** Opening Source material block **

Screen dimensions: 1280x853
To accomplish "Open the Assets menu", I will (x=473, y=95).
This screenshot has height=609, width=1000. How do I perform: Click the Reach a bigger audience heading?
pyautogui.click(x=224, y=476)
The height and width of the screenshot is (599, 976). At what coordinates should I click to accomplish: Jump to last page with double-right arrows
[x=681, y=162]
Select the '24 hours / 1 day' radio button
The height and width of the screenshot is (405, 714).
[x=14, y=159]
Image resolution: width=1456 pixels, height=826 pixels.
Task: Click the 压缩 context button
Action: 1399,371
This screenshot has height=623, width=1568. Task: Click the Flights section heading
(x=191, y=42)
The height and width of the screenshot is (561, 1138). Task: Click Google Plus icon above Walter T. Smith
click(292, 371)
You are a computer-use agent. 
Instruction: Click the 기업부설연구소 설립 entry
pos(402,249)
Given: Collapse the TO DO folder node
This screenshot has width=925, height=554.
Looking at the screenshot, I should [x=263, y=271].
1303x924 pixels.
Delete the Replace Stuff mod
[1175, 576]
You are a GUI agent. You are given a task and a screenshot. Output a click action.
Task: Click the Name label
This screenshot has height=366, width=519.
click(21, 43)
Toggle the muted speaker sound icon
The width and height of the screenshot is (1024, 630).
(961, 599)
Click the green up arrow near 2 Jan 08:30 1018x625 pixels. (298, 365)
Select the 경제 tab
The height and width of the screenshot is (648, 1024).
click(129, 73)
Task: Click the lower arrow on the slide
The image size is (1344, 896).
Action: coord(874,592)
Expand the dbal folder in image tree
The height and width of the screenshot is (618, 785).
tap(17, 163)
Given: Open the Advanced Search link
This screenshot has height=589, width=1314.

** Closing Source material block **

▶ About this task:
Please reproduce, word for word, every line from the line with "The image size is (1344, 896)." to the final line above, including both ends.

▶ Task output:
The image size is (1344, 896).
Action: coord(874,592)
Expand the dbal folder in image tree
The height and width of the screenshot is (618, 785).
tap(17, 163)
Given: Open the Advanced Search link
This screenshot has height=589, width=1314.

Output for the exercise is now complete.